A Hard New Squeeze to Support Standards, Not Interoperability

Posted in Antitrust, Deception, Europe, GNU/Linux, Interoperability, Microsoft, Novell, Standard at 10:38 pm by Dr. Roy Schestowitz

OOXML translation

Using patent deals such as the one with Novell, Microsoft will continue to pretend that interoperability is the way forward. It will pretend that OOXML is acceptable because its mere vassal Novell is working on some semi-cooked, dysfunctional translators (which can never work, by definition) and a copycat of Silverlight.

Not everyone is buying Microsoft’s route to so-called interoperability, which is inherently very different from open standards. In fact, Microsoft’s recent decision to have different ‘modes of operation’ in its Web browser is getting on some people’s nerves (Web designers, Web developers and browser developers in particular). Here is what Opera’s CTO just had to say:

Embrace the standards, nicely, or get out of browsers

If there was a functioning market for web browsers and operating systems, the past few weeks would have seen two announcements from Microsoft. After a firestorm of criticism from the web design community about Internet Explorer 8′s misguided mode switching proposal, Redmond would have publicly backed down. Second, Microsoft would have bowed to 90,000 users demanding that Windows XP continue to be sold.

There were no such announcements. Why? Because Microsoft, with its dominating position in the web browser and operating system markets, acts like a monopoly.

A monopoly doesn’t have to consider its customers’ wants or needs. In a functioning market, vendors must consider such things in order to compete successfully. But the market isn’t functioning.

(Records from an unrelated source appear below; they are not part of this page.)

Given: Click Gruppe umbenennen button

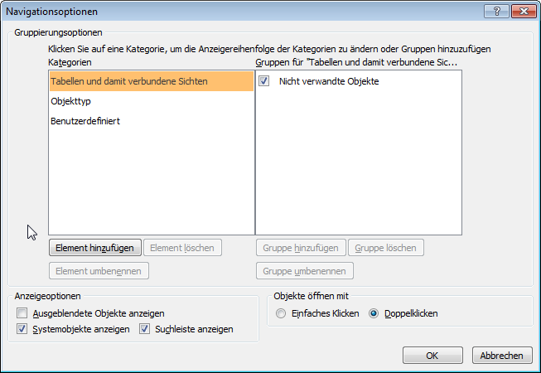Looking at the screenshot, I should click(x=305, y=271).
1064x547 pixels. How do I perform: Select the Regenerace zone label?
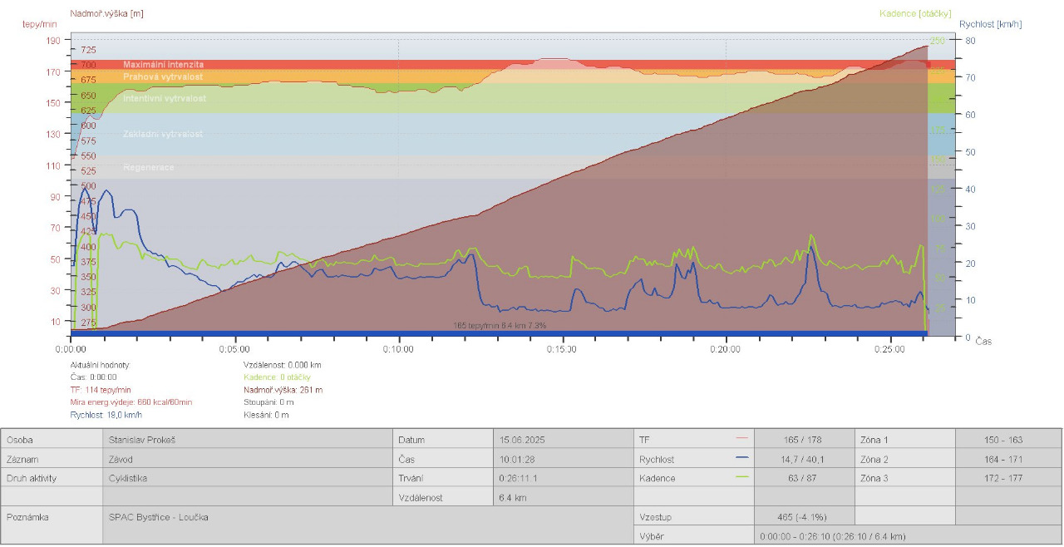pyautogui.click(x=149, y=167)
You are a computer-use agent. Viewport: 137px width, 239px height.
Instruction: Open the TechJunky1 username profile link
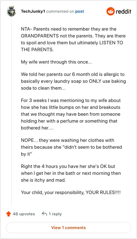coord(33,11)
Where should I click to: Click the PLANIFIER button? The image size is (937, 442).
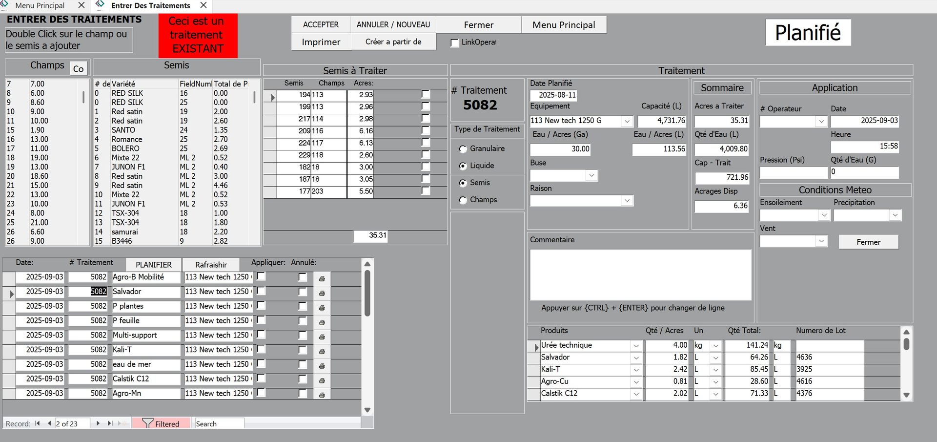coord(154,265)
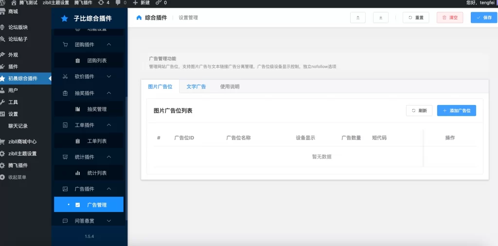The width and height of the screenshot is (498, 246).
Task: Click the red 清空 button
Action: tap(449, 18)
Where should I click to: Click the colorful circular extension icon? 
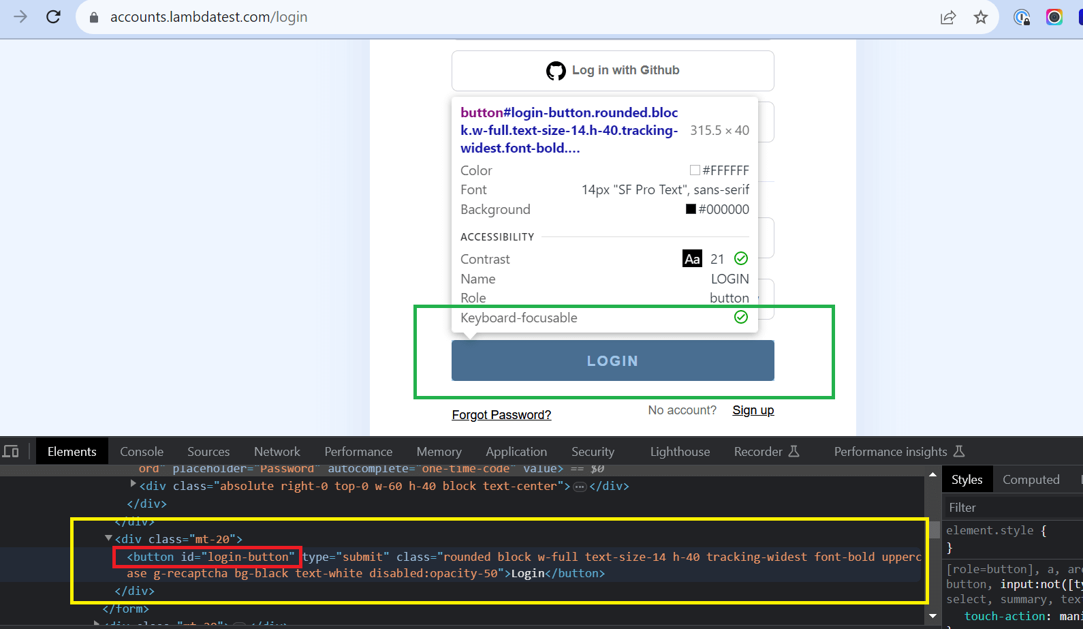pos(1054,18)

Microsoft’s failure to respond to its customers’ outcry shows that it is time to call on established antitrust laws that allow governments to impose sanctions on a vendor that has a dominant position in a market. The purpose of these sanctions is to ensure competition and innovation and thereby create a market in which consumers are heard.

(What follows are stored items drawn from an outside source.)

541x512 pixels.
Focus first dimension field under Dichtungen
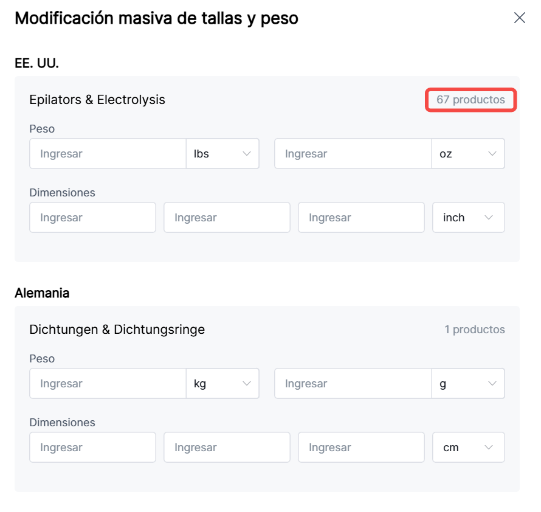(92, 448)
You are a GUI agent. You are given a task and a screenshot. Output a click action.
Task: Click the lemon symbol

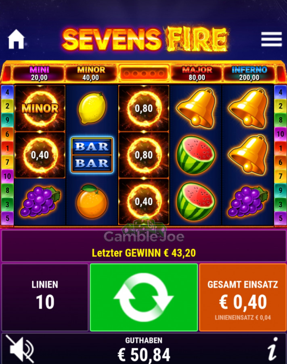(92, 108)
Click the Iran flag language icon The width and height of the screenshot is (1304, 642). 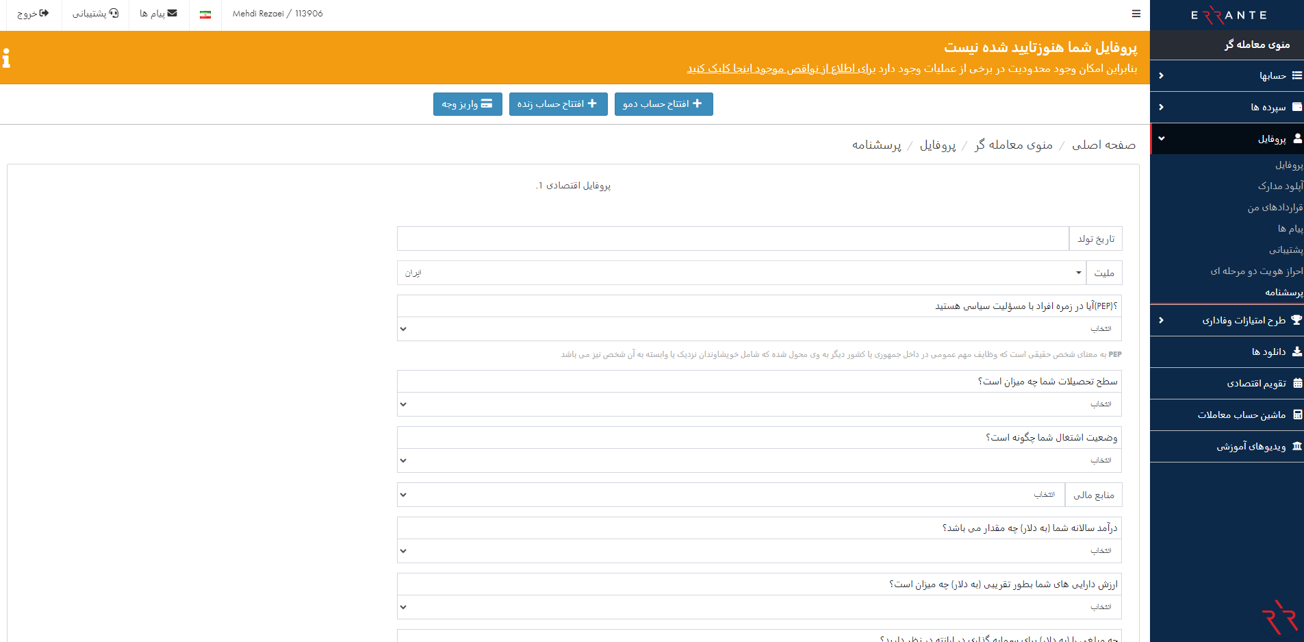(x=205, y=14)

Recently, the European Commission opened several investigations into Microsoft’s dominant position. As a regulatory body, they could decide to impose sanctions and while Microsoft might ignore their frustrated customers, they would have a harder time ignoring the European Commission.

In better news, the ActiveX lock-in appears to be falling apart.

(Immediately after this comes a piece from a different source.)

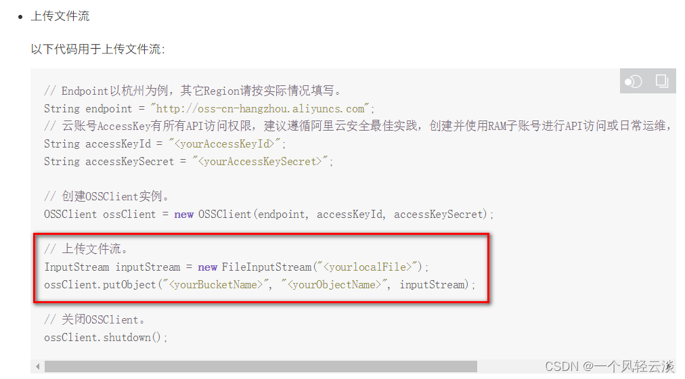
Task: Copy the code with the copy icon
Action: [x=662, y=81]
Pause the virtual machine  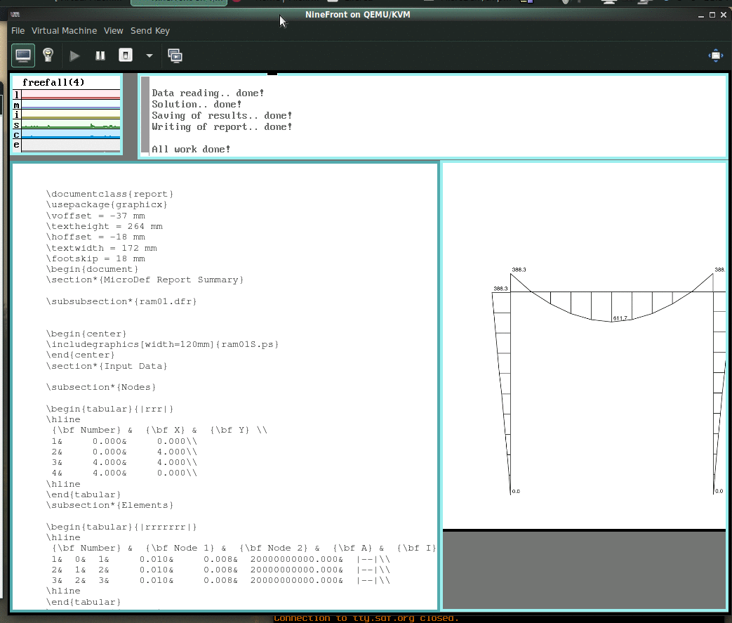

A recent string of high-profile ActiveX vulnerabilities caused the U.S. Computer Emergency Readiness Team (US-CERT) to advise users to disable the ubiquitous Microsoft browser plug-in technology altogether.

We wrote a little more about this recently [1, 2, 3], so repeating that news seems unnecessary. Nevertheless, ‘ActiveX 2.0′, better known as “Silverlight”, is the bigger danger and the next post will discuss the very latest news about it.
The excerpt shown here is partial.